__WORK TO DO__.
Copy out the listing below, swapping "Re-synchronize repositories" for "Resync repositories" and leaving everything else untouched.

══ RECORD LIST ══

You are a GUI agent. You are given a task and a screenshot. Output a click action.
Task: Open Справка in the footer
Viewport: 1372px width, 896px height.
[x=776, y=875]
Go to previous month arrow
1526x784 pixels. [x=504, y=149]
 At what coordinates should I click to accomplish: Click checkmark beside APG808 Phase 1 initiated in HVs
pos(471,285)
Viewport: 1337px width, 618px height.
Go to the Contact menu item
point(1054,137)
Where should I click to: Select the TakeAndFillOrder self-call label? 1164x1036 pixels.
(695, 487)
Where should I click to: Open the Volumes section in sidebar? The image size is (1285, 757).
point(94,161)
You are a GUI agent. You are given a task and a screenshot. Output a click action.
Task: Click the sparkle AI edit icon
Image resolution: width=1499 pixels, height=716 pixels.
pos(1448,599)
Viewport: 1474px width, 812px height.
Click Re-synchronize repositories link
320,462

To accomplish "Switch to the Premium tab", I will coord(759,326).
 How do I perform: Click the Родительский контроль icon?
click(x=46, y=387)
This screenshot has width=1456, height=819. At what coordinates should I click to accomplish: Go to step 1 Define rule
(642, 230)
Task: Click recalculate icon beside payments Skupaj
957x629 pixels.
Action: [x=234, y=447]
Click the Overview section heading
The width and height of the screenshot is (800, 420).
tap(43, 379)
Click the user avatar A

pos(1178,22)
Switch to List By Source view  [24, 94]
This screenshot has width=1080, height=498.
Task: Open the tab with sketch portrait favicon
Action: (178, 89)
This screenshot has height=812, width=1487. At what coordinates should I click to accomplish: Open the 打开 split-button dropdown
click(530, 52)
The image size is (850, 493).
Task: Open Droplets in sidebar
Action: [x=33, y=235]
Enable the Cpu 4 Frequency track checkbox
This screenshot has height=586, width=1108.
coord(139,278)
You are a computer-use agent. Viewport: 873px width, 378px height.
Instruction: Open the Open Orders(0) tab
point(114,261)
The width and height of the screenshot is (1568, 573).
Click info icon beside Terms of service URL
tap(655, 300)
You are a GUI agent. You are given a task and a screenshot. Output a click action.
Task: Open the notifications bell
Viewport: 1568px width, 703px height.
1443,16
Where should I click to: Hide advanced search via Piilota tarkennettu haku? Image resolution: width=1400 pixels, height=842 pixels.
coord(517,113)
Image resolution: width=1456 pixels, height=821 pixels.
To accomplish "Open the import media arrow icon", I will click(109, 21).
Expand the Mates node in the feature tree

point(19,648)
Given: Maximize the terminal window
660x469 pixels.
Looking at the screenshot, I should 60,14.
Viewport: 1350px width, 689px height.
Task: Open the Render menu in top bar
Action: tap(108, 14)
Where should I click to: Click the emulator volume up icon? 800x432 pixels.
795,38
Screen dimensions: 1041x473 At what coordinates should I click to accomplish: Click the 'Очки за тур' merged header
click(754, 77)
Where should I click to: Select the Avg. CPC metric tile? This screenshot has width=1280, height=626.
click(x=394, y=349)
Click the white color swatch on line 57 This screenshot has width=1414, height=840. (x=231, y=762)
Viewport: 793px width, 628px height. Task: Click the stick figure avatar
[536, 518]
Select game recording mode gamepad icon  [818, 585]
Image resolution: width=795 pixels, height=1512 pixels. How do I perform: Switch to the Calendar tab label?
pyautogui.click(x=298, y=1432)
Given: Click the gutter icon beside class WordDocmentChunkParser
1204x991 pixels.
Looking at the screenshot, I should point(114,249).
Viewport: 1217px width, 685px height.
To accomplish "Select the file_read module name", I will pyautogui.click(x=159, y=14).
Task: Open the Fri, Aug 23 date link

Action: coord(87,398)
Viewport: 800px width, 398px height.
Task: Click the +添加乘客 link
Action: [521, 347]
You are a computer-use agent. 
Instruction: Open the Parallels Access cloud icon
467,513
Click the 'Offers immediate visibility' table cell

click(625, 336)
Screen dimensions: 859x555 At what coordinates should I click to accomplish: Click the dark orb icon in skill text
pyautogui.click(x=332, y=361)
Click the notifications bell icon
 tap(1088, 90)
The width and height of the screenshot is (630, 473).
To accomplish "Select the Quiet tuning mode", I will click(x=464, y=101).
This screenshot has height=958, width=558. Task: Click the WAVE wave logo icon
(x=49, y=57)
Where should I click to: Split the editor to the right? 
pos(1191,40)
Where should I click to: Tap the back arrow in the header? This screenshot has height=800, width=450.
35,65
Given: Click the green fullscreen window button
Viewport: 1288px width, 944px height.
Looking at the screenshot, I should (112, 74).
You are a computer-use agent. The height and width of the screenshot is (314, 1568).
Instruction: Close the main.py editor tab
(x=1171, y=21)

═══

__REPLY__.
You are a GUI agent. You are given a task and a screenshot. Output a click action.
Task: Open Справка in the footer
Viewport: 1372px width, 896px height.
[x=776, y=875]
Go to previous month arrow
1526x784 pixels. [x=504, y=149]
 At what coordinates should I click to accomplish: Click checkmark beside APG808 Phase 1 initiated in HVs
pos(471,285)
Viewport: 1337px width, 618px height.
Go to the Contact menu item
point(1054,137)
Where should I click to: Select the TakeAndFillOrder self-call label? 1164x1036 pixels.
(695, 487)
Where should I click to: Open the Volumes section in sidebar? The image size is (1285, 757).
point(94,161)
You are a GUI agent. You are given a task and a screenshot. Output a click action.
Task: Click the sparkle AI edit icon
Image resolution: width=1499 pixels, height=716 pixels.
pos(1448,599)
Viewport: 1474px width, 812px height.
Click Resync repositories link
320,462

To accomplish "Switch to the Premium tab", I will coord(759,326).
 How do I perform: Click the Родительский контроль icon?
click(x=46, y=387)
This screenshot has width=1456, height=819. At what coordinates should I click to accomplish: Go to step 1 Define rule
(642, 230)
Task: Click recalculate icon beside payments Skupaj
957x629 pixels.
Action: [x=234, y=447]
Click the Overview section heading
The width and height of the screenshot is (800, 420).
tap(43, 379)
Click the user avatar A

pos(1178,22)
Switch to List By Source view  [24, 94]
This screenshot has width=1080, height=498.
Task: Open the tab with sketch portrait favicon
Action: (178, 89)
This screenshot has height=812, width=1487. At what coordinates should I click to accomplish: Open the 打开 split-button dropdown
click(530, 52)
The image size is (850, 493).
Task: Open Droplets in sidebar
Action: [x=33, y=235]
Enable the Cpu 4 Frequency track checkbox
This screenshot has height=586, width=1108.
coord(139,278)
You are a computer-use agent. Viewport: 873px width, 378px height.
Instruction: Open the Open Orders(0) tab
point(114,261)
The width and height of the screenshot is (1568, 573).
Click info icon beside Terms of service URL
tap(655, 300)
You are a GUI agent. You are given a task and a screenshot. Output a click action.
Task: Open the notifications bell
Viewport: 1568px width, 703px height.
1443,16
Where should I click to: Hide advanced search via Piilota tarkennettu haku? Image resolution: width=1400 pixels, height=842 pixels.
coord(517,113)
Image resolution: width=1456 pixels, height=821 pixels.
To accomplish "Open the import media arrow icon", I will click(109, 21).
Expand the Mates node in the feature tree

point(19,648)
Given: Maximize the terminal window
660x469 pixels.
Looking at the screenshot, I should 60,14.
Viewport: 1350px width, 689px height.
Task: Open the Render menu in top bar
Action: tap(108, 14)
Where should I click to: Click the emulator volume up icon? 800x432 pixels.
795,38
Screen dimensions: 1041x473 At what coordinates should I click to accomplish: Click the 'Очки за тур' merged header
click(754, 77)
Where should I click to: Select the Avg. CPC metric tile? This screenshot has width=1280, height=626.
click(x=394, y=349)
Click the white color swatch on line 57 This screenshot has width=1414, height=840. (x=231, y=762)
Viewport: 793px width, 628px height. Task: Click the stick figure avatar
[536, 518]
Select game recording mode gamepad icon  [818, 585]
Image resolution: width=795 pixels, height=1512 pixels. How do I perform: Switch to the Calendar tab label?
pyautogui.click(x=298, y=1432)
Given: Click the gutter icon beside class WordDocmentChunkParser
1204x991 pixels.
Looking at the screenshot, I should point(114,249).
Viewport: 1217px width, 685px height.
To accomplish "Select the file_read module name", I will pyautogui.click(x=159, y=14).
Task: Open the Fri, Aug 23 date link

Action: coord(87,398)
Viewport: 800px width, 398px height.
Task: Click the +添加乘客 link
Action: [521, 347]
You are a computer-use agent. 
Instruction: Open the Parallels Access cloud icon
467,513
Click the 'Offers immediate visibility' table cell

click(625, 336)
Screen dimensions: 859x555 At what coordinates should I click to accomplish: Click the dark orb icon in skill text
pyautogui.click(x=332, y=361)
Click the notifications bell icon
 tap(1088, 90)
The width and height of the screenshot is (630, 473).
To accomplish "Select the Quiet tuning mode", I will click(x=464, y=101).
This screenshot has height=958, width=558. Task: Click the WAVE wave logo icon
(x=49, y=57)
Where should I click to: Split the editor to the right? 
pos(1191,40)
Where should I click to: Tap the back arrow in the header? This screenshot has height=800, width=450.
35,65
Given: Click the green fullscreen window button
Viewport: 1288px width, 944px height.
Looking at the screenshot, I should (112, 74).
You are a computer-use agent. The height and width of the screenshot is (314, 1568).
Instruction: Close the main.py editor tab
(x=1171, y=21)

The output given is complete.